GCA fast track pathway

The TARGET Consortium

Patient Pathways

GCA Fast Track Pathway Project 

PI: Professor Bhaskar Dasgupta, Head of Rheumatology, Southend University Hospital

This new pathway developed at Southend Hospital demonstrated how patients with GCA can be identified and treated quickly.

The key to improving the outcomes of GCA patients is rapid diagnosis and treatment. However, diagnosis is often difficult as the symptoms are similar to many common conditions routinely seen by GP’s and Healthcare professionals. Rapid diagnosis without a GCA pathway in place, combined with the multiplicity of referral routes, leads to major delays in treating patients. In a recent study, the mean time from symptom onset to diagnosis was 35 days. Without rapid treatment visual impairment is permanent leading to loss of independence, increased morbidity (e.g. risk of hip fracture), persistent pain and depression. Patients with GCA also have increased mortality within the first five years following diagnosis. Patients with vision loss have reduced survival compared with GCA patients with unchanged vision.
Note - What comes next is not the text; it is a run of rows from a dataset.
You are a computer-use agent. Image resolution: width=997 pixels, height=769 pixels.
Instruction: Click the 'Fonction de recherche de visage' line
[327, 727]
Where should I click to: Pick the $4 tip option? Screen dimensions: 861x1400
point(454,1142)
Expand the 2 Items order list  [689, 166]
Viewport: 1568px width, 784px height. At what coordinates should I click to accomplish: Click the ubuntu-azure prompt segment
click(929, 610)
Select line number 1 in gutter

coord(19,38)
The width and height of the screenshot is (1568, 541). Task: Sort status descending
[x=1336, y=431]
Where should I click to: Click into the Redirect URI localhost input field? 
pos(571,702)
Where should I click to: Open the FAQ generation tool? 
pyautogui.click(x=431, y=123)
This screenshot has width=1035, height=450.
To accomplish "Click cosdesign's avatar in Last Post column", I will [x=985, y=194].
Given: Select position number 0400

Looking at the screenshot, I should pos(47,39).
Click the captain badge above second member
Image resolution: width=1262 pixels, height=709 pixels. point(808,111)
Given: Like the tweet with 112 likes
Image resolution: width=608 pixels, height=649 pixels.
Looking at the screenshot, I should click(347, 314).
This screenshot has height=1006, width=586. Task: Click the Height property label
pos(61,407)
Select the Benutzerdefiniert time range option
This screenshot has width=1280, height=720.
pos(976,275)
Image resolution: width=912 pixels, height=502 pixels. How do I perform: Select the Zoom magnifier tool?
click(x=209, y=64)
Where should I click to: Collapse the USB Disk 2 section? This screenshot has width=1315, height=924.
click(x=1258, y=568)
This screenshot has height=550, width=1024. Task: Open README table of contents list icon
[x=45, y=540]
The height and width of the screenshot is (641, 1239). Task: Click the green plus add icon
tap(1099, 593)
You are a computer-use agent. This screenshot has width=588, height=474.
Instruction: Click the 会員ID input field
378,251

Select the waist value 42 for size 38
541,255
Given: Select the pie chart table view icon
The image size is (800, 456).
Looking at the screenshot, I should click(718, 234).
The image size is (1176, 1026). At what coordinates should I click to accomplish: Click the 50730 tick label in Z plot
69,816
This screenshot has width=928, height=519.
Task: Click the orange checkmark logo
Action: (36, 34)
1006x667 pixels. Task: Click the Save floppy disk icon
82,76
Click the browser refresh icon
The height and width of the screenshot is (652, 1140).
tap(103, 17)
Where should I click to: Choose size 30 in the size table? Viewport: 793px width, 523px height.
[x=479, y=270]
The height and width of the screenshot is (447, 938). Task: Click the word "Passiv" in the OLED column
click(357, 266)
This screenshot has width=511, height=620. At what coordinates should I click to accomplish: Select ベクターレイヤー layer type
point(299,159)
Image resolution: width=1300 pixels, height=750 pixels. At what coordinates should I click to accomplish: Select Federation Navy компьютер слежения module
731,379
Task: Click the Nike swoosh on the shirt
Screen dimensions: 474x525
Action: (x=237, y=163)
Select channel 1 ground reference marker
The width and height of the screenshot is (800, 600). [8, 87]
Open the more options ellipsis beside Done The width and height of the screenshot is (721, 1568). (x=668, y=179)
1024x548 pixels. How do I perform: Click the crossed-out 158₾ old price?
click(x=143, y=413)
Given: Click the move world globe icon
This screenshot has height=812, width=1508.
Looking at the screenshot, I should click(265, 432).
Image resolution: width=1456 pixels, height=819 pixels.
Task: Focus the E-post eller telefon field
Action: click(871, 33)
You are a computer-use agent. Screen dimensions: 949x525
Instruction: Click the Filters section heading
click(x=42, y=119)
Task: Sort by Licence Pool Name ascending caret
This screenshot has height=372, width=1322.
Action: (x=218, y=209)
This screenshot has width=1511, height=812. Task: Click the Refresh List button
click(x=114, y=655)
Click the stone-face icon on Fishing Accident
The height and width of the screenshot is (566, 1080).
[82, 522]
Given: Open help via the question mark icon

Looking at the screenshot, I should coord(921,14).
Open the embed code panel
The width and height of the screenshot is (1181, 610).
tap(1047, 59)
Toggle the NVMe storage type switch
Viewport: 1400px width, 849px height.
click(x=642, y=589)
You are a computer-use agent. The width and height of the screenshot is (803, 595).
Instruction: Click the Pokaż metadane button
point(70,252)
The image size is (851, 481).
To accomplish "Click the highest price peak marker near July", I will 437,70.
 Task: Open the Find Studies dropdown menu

The pathway centred on a formal agreement between GP’s and other specialist physicians in South Essex through the Joint Service Development Board. The agreement sought to address speedy patient identification and a reduction in the number of referral routes into secondary care. Once the pathway was agreed and all stakeholders were identified and engaged, the team set out to evaluate the new pathway.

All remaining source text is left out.